Source information section start
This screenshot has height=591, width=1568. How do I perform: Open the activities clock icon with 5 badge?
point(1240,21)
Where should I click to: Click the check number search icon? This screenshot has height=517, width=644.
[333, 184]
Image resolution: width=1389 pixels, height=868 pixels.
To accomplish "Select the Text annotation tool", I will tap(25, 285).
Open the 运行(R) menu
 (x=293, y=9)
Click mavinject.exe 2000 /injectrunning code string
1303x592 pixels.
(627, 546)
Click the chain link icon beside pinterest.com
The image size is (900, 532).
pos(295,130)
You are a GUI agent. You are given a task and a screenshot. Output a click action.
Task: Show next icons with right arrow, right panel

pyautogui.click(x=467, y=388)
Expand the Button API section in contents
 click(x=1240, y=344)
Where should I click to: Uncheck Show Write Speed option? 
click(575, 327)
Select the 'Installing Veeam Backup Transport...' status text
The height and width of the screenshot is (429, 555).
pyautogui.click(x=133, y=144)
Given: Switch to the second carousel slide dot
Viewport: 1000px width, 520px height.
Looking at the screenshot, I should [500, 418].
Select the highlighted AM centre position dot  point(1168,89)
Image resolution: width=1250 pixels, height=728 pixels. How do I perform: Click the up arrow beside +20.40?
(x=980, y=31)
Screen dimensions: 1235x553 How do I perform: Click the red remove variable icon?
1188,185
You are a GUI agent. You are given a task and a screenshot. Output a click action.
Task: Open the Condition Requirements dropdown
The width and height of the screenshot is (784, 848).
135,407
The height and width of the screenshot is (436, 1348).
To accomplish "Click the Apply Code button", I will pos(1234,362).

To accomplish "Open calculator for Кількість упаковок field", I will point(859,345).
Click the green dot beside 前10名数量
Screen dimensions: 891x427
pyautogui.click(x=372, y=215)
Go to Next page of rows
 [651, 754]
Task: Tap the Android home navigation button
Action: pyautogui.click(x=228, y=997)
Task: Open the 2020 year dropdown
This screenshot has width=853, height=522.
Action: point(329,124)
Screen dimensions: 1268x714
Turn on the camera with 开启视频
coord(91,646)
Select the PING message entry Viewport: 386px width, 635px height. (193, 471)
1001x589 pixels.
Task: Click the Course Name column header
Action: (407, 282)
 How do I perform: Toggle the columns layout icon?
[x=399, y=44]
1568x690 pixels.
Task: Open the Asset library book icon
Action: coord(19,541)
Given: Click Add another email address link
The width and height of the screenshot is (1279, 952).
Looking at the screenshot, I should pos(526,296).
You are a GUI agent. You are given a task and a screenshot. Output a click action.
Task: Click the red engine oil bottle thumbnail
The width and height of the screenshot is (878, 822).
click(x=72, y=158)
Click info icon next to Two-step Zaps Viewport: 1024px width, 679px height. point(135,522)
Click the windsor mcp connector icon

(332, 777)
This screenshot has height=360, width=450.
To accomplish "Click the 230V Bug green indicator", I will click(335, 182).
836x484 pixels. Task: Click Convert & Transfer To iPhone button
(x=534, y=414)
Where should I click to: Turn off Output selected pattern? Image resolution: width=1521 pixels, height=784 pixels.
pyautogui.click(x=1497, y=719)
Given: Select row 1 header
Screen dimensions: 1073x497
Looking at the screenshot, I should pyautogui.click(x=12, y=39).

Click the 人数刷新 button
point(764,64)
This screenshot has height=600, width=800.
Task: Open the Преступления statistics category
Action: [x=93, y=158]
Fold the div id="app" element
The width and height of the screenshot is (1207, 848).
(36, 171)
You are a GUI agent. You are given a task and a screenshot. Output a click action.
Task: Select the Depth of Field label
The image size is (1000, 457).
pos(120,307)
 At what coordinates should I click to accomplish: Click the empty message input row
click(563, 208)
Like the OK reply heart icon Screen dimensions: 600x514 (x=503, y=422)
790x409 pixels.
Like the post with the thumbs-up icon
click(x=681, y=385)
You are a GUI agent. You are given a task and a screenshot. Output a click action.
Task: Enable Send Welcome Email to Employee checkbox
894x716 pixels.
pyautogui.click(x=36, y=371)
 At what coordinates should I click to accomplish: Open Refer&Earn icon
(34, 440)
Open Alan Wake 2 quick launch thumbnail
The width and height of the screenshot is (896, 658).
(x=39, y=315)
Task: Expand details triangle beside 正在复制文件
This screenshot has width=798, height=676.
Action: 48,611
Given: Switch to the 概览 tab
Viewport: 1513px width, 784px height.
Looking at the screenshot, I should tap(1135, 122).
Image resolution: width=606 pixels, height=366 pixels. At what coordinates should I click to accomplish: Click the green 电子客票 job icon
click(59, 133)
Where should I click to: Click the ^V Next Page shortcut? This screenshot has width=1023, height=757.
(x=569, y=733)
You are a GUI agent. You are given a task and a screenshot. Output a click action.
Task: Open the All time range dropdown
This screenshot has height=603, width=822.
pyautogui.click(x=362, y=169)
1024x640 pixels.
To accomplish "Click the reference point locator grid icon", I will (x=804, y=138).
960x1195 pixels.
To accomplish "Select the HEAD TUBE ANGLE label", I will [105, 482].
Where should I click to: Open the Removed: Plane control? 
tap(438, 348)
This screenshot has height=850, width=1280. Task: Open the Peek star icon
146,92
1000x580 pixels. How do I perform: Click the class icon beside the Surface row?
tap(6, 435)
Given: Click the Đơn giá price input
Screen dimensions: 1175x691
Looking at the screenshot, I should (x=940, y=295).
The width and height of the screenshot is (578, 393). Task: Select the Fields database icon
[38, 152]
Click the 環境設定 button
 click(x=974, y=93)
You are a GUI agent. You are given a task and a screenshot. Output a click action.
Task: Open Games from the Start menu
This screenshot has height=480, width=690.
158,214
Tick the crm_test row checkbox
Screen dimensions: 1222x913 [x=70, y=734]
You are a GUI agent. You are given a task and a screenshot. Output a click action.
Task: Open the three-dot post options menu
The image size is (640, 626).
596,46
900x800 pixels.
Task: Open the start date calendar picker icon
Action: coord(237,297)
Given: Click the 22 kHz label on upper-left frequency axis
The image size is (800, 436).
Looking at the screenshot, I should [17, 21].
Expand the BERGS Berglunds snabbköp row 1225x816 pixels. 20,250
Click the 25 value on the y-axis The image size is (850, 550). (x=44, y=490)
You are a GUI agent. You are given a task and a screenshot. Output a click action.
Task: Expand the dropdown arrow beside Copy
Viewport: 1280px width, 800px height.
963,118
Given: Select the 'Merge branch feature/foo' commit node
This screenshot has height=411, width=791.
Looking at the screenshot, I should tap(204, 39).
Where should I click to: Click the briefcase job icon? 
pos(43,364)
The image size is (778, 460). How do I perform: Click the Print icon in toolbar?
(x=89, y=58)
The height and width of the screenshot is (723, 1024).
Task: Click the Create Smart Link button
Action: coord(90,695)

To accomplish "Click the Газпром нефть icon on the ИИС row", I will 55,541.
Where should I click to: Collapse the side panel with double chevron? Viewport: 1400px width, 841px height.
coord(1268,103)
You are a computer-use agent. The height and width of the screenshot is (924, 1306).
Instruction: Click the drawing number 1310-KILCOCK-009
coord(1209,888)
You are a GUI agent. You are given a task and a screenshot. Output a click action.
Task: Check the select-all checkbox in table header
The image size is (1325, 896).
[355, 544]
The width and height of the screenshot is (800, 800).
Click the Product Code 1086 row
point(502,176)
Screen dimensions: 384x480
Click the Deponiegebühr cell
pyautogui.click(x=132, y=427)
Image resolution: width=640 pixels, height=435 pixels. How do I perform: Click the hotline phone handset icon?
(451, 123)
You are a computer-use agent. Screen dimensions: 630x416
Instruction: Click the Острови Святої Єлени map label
Source information section end
● **What the exercise asks**: Among the entries above, which lines include "dropdown"? List them all.

● **Answer to this task**:
Task: Open the Condition Requirements dropdown
Task: Open the 2020 year dropdown
Task: Open the All time range dropdown
Task: Expand the dropdown arrow beside Copy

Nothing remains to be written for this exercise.